Go through the material and copy every line in which "agent" appears.

━━━ RECORDS PROVIDED ━━━

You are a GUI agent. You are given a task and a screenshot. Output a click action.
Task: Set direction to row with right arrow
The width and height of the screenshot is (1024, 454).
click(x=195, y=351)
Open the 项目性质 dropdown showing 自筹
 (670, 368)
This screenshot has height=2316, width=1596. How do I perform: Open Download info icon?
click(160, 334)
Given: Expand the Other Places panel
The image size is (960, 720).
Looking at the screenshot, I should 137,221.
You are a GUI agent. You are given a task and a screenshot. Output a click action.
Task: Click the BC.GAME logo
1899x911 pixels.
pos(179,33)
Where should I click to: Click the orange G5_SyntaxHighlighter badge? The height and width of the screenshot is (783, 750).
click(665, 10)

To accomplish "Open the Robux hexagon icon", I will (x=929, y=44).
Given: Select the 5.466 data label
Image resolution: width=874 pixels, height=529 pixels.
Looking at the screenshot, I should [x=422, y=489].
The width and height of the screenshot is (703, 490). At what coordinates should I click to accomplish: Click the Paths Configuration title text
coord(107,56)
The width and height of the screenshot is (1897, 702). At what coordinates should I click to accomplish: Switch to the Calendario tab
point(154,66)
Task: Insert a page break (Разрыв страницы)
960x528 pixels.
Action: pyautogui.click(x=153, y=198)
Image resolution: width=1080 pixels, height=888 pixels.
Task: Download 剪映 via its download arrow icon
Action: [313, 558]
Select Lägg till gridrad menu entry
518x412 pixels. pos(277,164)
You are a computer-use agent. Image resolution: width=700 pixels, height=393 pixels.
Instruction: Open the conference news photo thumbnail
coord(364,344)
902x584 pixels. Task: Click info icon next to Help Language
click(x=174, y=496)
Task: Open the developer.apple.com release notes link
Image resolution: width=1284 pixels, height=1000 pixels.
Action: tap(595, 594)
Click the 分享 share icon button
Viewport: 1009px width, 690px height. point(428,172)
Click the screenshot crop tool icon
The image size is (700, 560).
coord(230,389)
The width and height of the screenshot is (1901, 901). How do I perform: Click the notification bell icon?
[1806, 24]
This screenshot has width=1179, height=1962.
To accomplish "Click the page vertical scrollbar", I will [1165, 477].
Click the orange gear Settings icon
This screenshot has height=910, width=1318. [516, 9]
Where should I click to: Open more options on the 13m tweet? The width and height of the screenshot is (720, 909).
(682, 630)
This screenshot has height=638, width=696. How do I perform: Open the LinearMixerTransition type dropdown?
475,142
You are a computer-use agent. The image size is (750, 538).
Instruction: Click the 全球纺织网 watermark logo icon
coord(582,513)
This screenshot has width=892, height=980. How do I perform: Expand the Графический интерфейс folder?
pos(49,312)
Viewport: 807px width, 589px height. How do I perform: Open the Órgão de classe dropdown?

━━━

EXPECTED ANSWER.
You are a GUI agent. You are given a task and a screenshot. Output a click action.
You are a GUI agent. You are given a task and a screenshot. Output a click action.
You are a computer-use agent. Image resolution: width=700 pixels, height=393 pixels.
You are a computer-use agent. The image size is (750, 538).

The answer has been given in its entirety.